== Problem to work on ==
Reproduce the following records verbatim, from the first line through the last.

☆ ☆ ☆ ☆ ☆ ☆ ☆

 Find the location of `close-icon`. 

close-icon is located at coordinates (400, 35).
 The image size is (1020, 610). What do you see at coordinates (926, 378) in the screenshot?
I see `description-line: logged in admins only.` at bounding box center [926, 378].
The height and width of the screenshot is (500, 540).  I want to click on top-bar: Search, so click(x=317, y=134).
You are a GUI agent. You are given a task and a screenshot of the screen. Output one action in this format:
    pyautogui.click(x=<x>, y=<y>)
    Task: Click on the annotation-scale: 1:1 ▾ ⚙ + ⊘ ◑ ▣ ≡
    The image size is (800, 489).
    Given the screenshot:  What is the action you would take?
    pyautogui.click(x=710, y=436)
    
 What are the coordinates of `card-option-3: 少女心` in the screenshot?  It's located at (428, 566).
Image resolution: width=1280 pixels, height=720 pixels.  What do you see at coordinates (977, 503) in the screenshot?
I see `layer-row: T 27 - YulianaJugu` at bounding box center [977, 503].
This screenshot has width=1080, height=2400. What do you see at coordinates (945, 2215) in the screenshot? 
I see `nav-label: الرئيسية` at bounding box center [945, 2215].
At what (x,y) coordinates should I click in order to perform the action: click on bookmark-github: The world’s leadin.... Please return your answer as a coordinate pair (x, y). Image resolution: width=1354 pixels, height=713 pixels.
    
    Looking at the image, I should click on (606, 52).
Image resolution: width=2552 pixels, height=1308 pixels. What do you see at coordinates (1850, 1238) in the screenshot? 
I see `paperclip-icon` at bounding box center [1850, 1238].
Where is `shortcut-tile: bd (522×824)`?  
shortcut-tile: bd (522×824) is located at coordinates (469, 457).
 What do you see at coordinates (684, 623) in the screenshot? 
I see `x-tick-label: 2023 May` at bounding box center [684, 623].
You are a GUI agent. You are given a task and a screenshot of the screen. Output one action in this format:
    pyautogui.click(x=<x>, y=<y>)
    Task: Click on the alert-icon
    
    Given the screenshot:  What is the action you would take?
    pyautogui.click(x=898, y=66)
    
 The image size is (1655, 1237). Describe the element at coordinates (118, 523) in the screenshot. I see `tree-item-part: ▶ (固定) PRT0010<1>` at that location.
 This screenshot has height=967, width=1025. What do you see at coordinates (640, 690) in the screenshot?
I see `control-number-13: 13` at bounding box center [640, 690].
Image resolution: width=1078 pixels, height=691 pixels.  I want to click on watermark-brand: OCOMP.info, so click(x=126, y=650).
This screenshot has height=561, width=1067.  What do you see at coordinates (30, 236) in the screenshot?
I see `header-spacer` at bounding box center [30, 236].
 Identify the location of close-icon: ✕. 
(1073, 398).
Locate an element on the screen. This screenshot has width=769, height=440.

☆ ☆ ☆ ☆ ☆ ☆ ☆

== Written response ==
 Find the location of `close-icon`. 

close-icon is located at coordinates (400, 35).
 The image size is (1020, 610). What do you see at coordinates (926, 378) in the screenshot?
I see `description-line: logged in admins only.` at bounding box center [926, 378].
The height and width of the screenshot is (500, 540).  I want to click on top-bar: Search, so click(x=317, y=134).
You are a GUI agent. You are given a task and a screenshot of the screen. Output one action in this format:
    pyautogui.click(x=<x>, y=<y>)
    Task: Click on the annotation-scale: 1:1 ▾ ⚙ + ⊘ ◑ ▣ ≡
    The image size is (800, 489).
    Given the screenshot:  What is the action you would take?
    pyautogui.click(x=710, y=436)
    
 What are the coordinates of `card-option-3: 少女心` in the screenshot?  It's located at (428, 566).
Image resolution: width=1280 pixels, height=720 pixels.  What do you see at coordinates (977, 503) in the screenshot?
I see `layer-row: T 27 - YulianaJugu` at bounding box center [977, 503].
This screenshot has width=1080, height=2400. What do you see at coordinates (945, 2215) in the screenshot? 
I see `nav-label: الرئيسية` at bounding box center [945, 2215].
At what (x,y) coordinates should I click in order to perform the action: click on bookmark-github: The world’s leadin.... Please return your answer as a coordinate pair (x, y). Image resolution: width=1354 pixels, height=713 pixels.
    
    Looking at the image, I should click on (606, 52).
Image resolution: width=2552 pixels, height=1308 pixels. What do you see at coordinates (1850, 1238) in the screenshot? 
I see `paperclip-icon` at bounding box center [1850, 1238].
Where is `shortcut-tile: bd (522×824)`?  
shortcut-tile: bd (522×824) is located at coordinates (469, 457).
 What do you see at coordinates (684, 623) in the screenshot? 
I see `x-tick-label: 2023 May` at bounding box center [684, 623].
You are a GUI agent. You are given a task and a screenshot of the screen. Output one action in this format:
    pyautogui.click(x=<x>, y=<y>)
    Task: Click on the alert-icon
    
    Given the screenshot:  What is the action you would take?
    pyautogui.click(x=898, y=66)
    
 The image size is (1655, 1237). Describe the element at coordinates (118, 523) in the screenshot. I see `tree-item-part: ▶ (固定) PRT0010<1>` at that location.
 This screenshot has height=967, width=1025. What do you see at coordinates (640, 690) in the screenshot?
I see `control-number-13: 13` at bounding box center [640, 690].
Image resolution: width=1078 pixels, height=691 pixels.  I want to click on watermark-brand: OCOMP.info, so click(x=126, y=650).
This screenshot has height=561, width=1067.  What do you see at coordinates (30, 236) in the screenshot?
I see `header-spacer` at bounding box center [30, 236].
 Identify the location of close-icon: ✕. 
(1073, 398).
Locate an element on the screen. This screenshot has width=769, height=440.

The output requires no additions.